- What needs to be done -
Reproduce the records from their start up to and including the line with "Action: click(x=57, y=234)", switching "bell icon" to "bell button" and changing nothing else. Omit the pictures.
====================
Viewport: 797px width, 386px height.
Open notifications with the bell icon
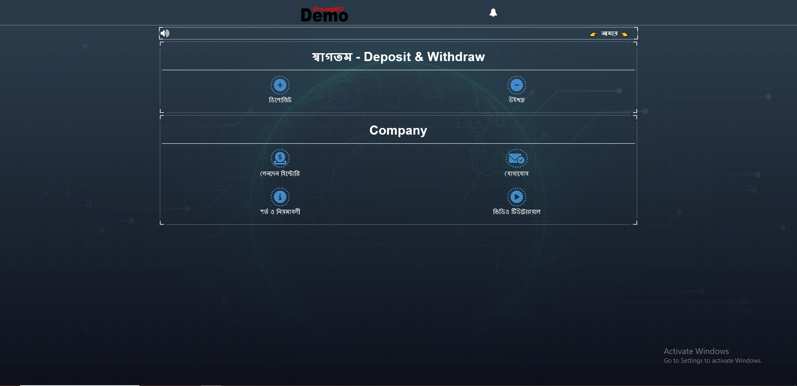tap(493, 13)
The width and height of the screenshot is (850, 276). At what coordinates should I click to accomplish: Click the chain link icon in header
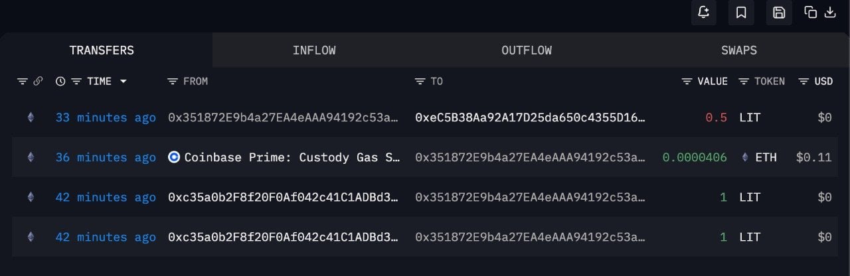pos(38,81)
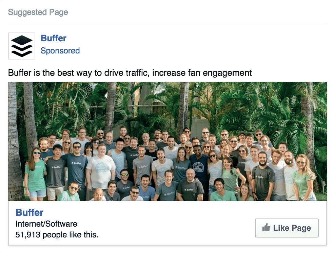The width and height of the screenshot is (335, 253).
Task: Click the '51,913 people like this' count
Action: click(x=57, y=234)
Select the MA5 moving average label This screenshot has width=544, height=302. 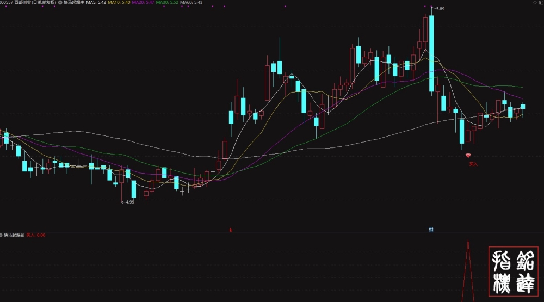point(96,2)
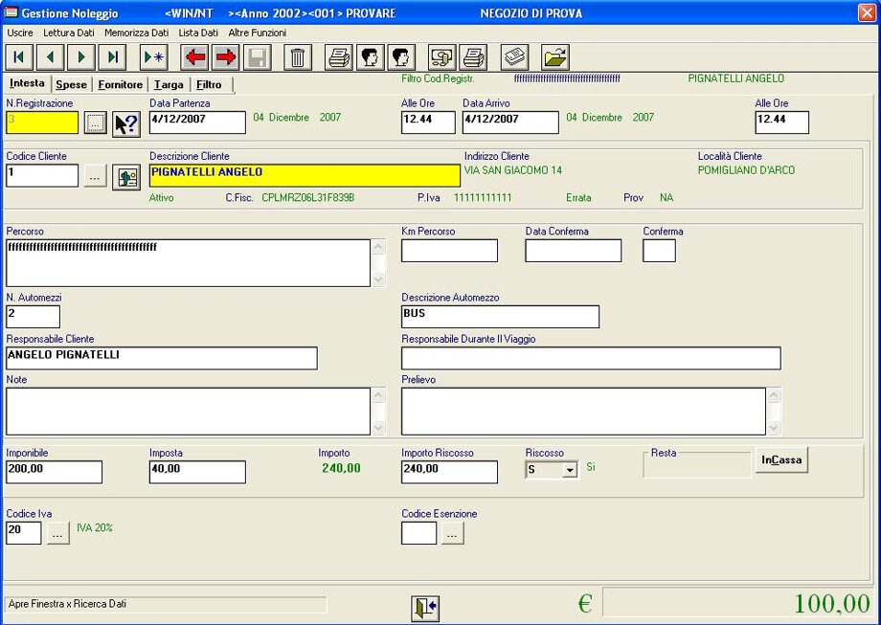881x625 pixels.
Task: Go to the first record
Action: pyautogui.click(x=19, y=57)
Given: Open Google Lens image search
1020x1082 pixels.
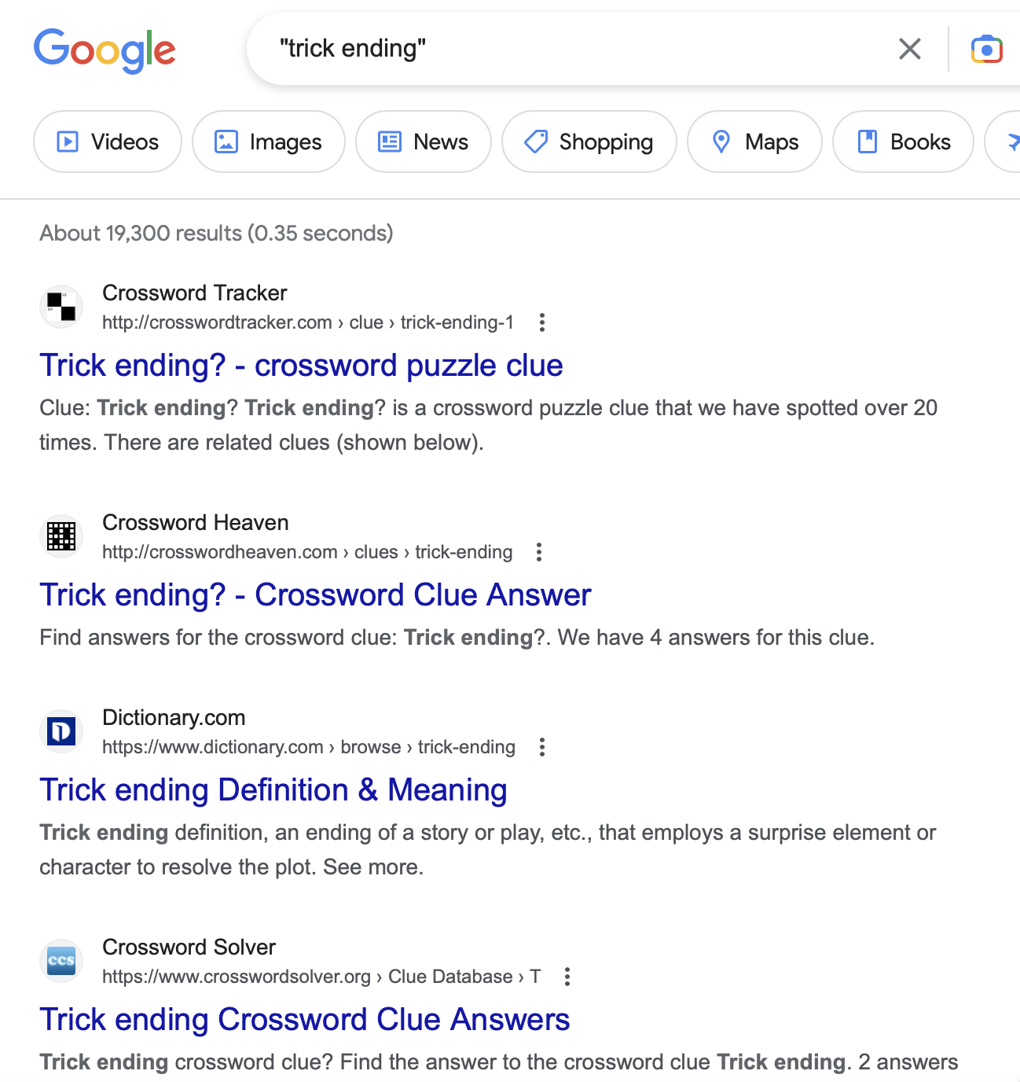Looking at the screenshot, I should point(986,48).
====================
- The response -
Viewport: 797px width, 386px height.
Open notifications with the bell button
tap(493, 13)
The width and height of the screenshot is (850, 276). At what coordinates should I click to accomplish: Click the chain link icon in header
pos(38,81)
The width and height of the screenshot is (335, 253).
Task: Click the '51,913 people like this' count
Action: click(x=57, y=234)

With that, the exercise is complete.